Memories of Distant Mountains: Illustrated Notebooks, 2009–2022
“Pamuk compels the reader to gaze at his colorful drawings and, almost like an afterthought or footnote, offer a paragraph or line of wisdom or autobiographical insight on each page . . .”
Orhan Pamuk was awarded the Nobel Prize in literature in 2006, for what the committee described as his ability to “discover new symbols for the clash and interlacing of cultures” and his investigations of the melancholic soul of his country, Turkey, and in particular his home city, Istanbul. For some authors, the Nobel Prize can become a prison. The writer gets lost in celebrity and an inimical brand of writer’s block becomes the curse of fame. Not so for Pamuk. Of his ten novels, five came post-Nobel. And four works of nonfiction, as well.
Pamuk is the Proust of Istanbul, the Cervantes of Turkey. The way Faulkner imagined Mississippi or Dickens England, Pamuk has reinvented the only locus of his imagination, a city that stands in both Europe and Asia, the only city that can lay claim to such a bifurcation.
Pamuk’s complex but stunningly readable novels twist and turn in a reflexive, postmodern ballet that explores politics, culture, identity, history, and art. At the heart of much of Pamuk’s work is a form of negative capability that Keats would have admired. In much of Pamuk’s fiction and nonfiction, mysteries, doubts, and apparent contradictions share the same landscape and force characters and readers to explore the uncertainties together.
Some of the greatest novels ever to come out of Turkey—Snow, My Name is Red, The Black Book—came from Pamuk’s pen. Therefore, it’s fair to say that any new work by Pamuk is an event. Memories of Distant Mountains has a unique place in Pamuk’s oeuvre. Between the ages of seven and twenty-two-years-old, Pamuk thought he would be a painter and went to college to study architecture because that practical filed was close to his real passion: painting. But after three years he dropped out of school for architecture to become a full-time writer. And that he did, after a long apprenticeship, with monumental success. In 2008, he bought pencils, paints, and brushes and started to fill notebooks in order to bring the visual artist in him back to life.
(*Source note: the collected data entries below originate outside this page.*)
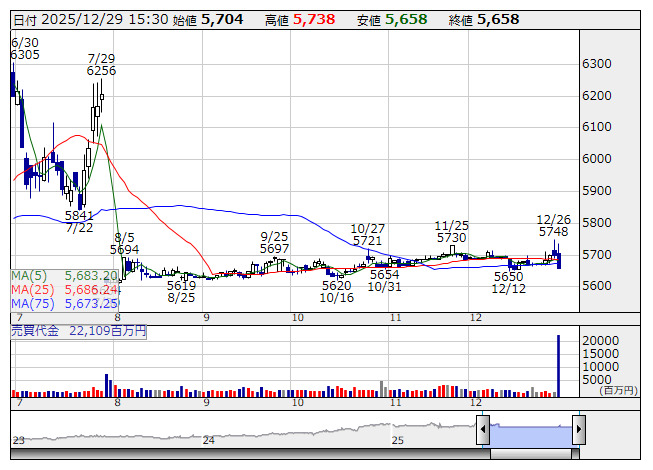Click the year 25 marker in overview
The width and height of the screenshot is (653, 470).
tap(397, 440)
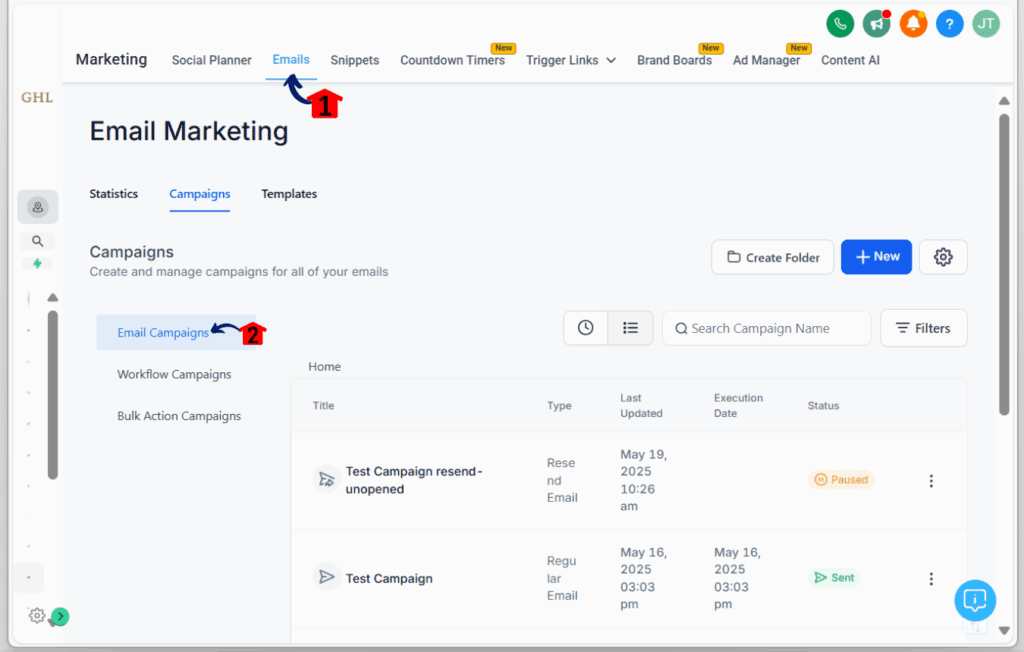Switch to the clock history view
Screen dimensions: 1024x652
[x=586, y=327]
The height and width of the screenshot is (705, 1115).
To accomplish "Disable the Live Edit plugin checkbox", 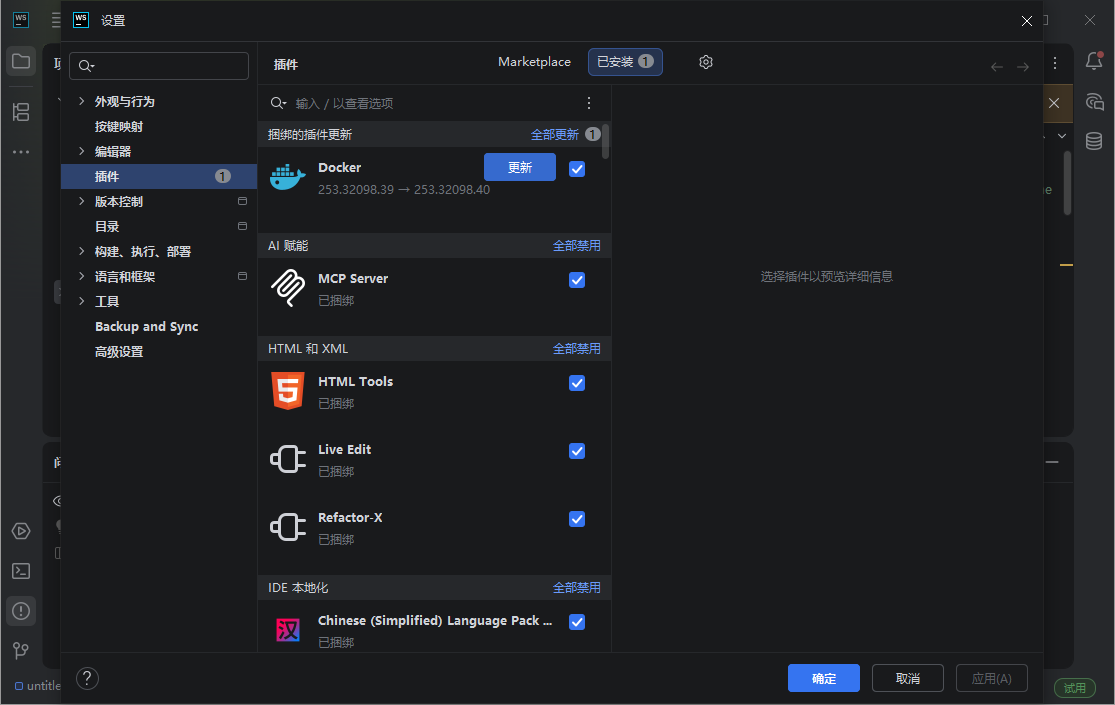I will (x=577, y=451).
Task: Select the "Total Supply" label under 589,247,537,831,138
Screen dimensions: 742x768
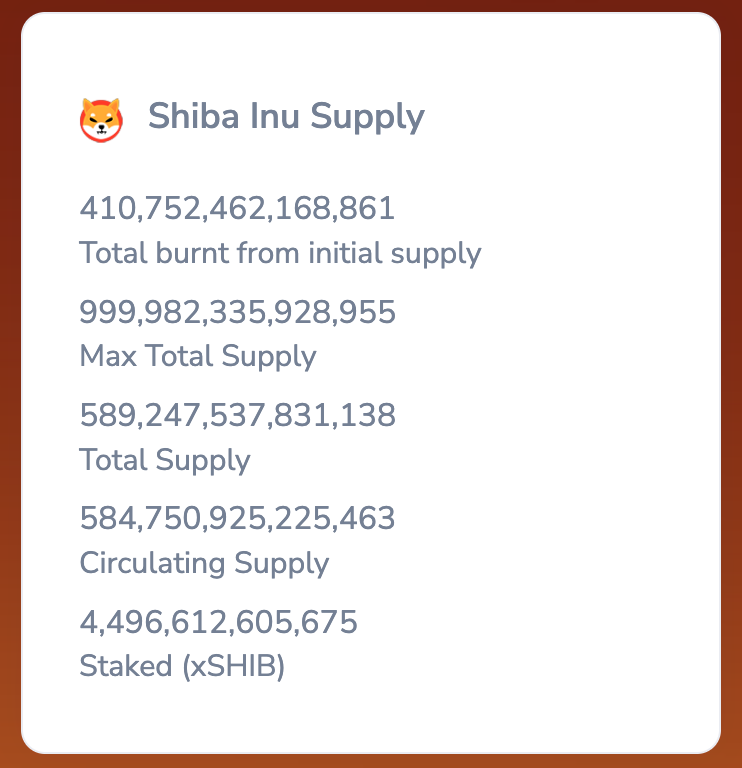Action: [165, 460]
What the reader is left with in Pamuk’s Illustrated Notebooks, 2009–2022, is a strange and compelling blend of arresting paintings and drawings with the writer’s diary entries, meditations on everything from his swimming routine and sleep habits to Leo Tolstoy and Woody Allen. The odd, somewhat surrealistic drawings, vibrating with black, green, orange, blue, yellow, red, purple, and gray compel the reader to become, in a sense, Pamuk. Pamuk presses the reader to follow in his footsteps. Pamuk is an obsessive observer, gazing out the window of his home in Istanbul at the ships sailing across the Bosporus. Wherever he is, he seems to gaze intently out a window—be it in India, Italy, Greece, Miami, or Spain.
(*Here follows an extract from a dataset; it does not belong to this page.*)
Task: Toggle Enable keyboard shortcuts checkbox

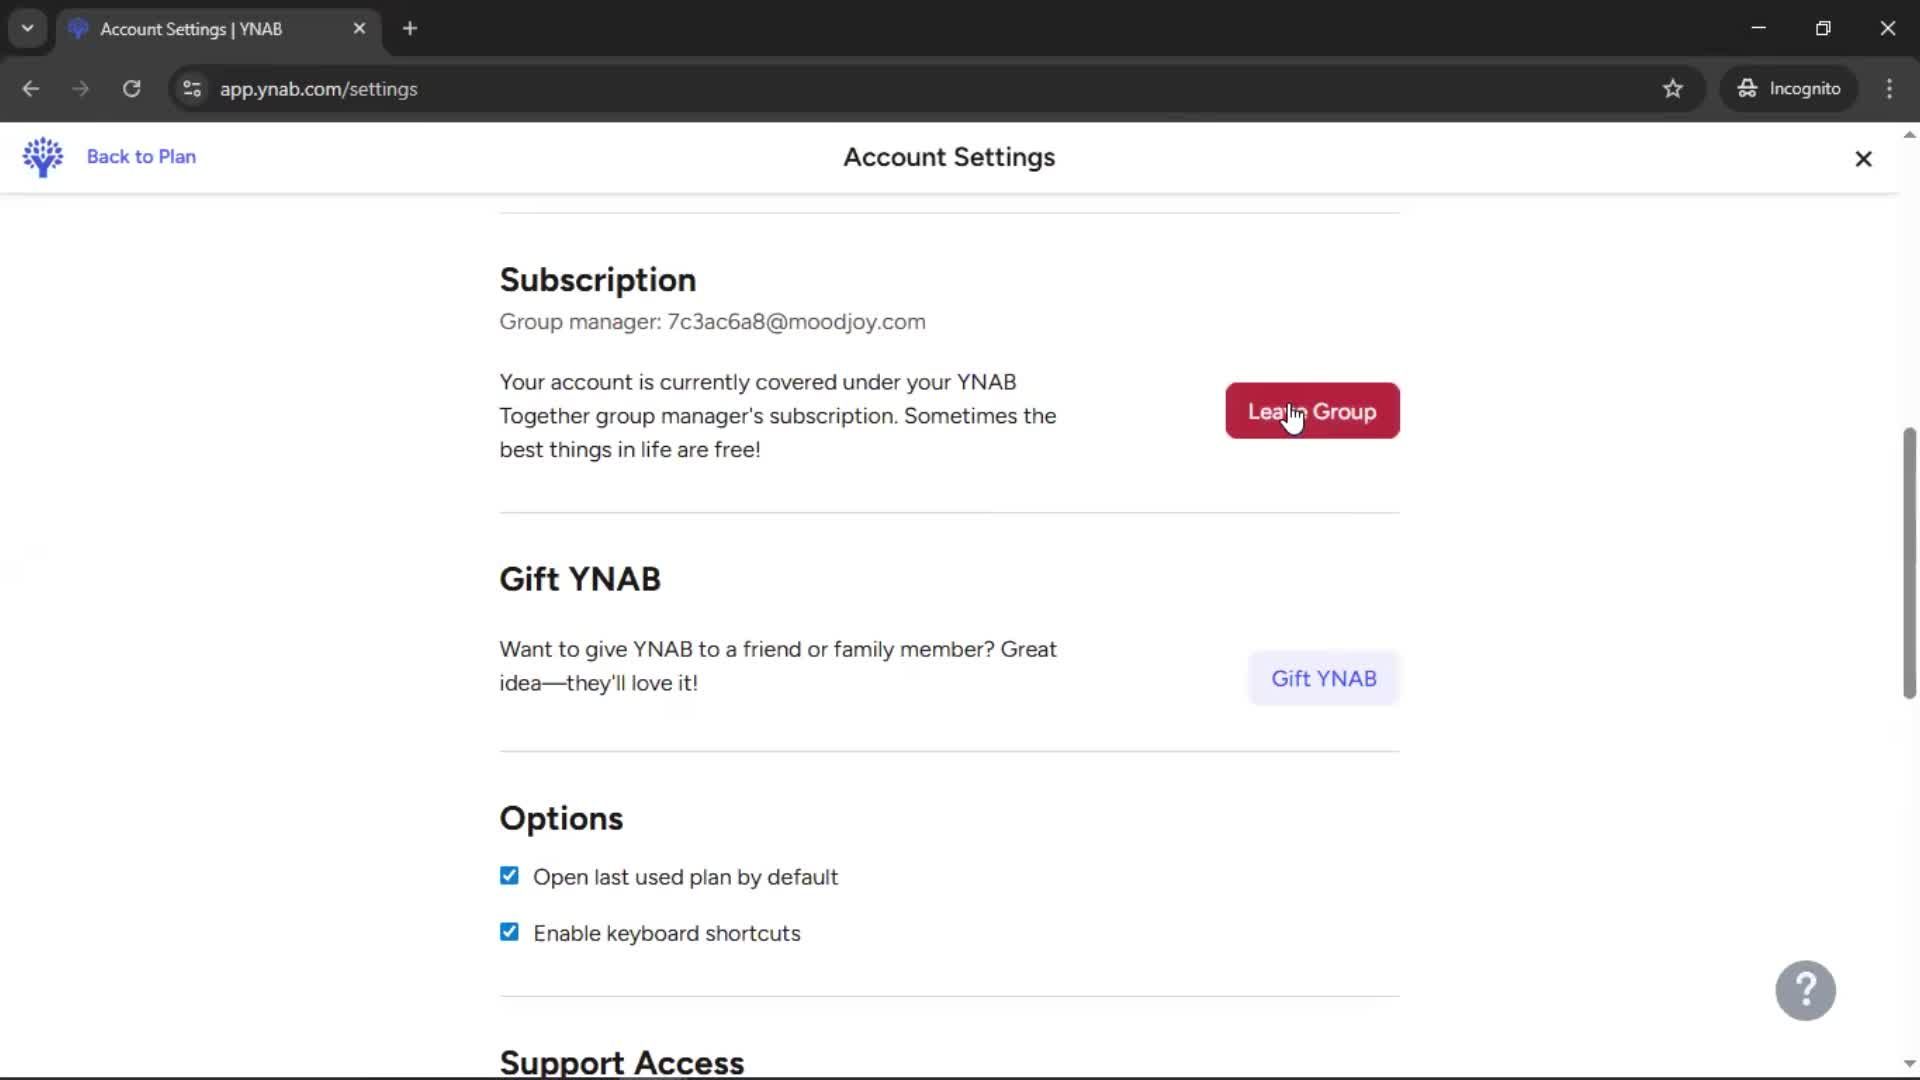Action: 509,932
Pamuk compels the reader to gaze at his colorful drawings and, almost like an afterthought or footnote, offer a paragraph or line of wisdom or autobiographical insight on each page— “We love books not because they remind us of the world, but because they allow us to forget about it. . . .” Or “For Thoreau, diaries are meant to be read, written over, cut up, reassembled. What Thoreau did for Walden, I am doing for Istanbul.”
Any writer listening to Pamuk’s description of his work ethic will either vow to be more conscientious or quit and take up another profession—“I finished Nights of Plague in this room in Cihangit, writing for 12 hours every day. At night I would sleep for three hours, then write for an hour, then back to sleep for another hour.”
And, true to the reflexive postmodern instinct that often drives Pamuk, in the middle of his new book, he writes this: “Before I die—I would like to write a book called distant mountains. A book about painting and imagining distant realms and misty mountain landscapes.” Pamuk has done just that. It might not be a book for every reader, but for anyone interested in the genius of Pamuk or the way an artist’s mind works, it will be a precious find.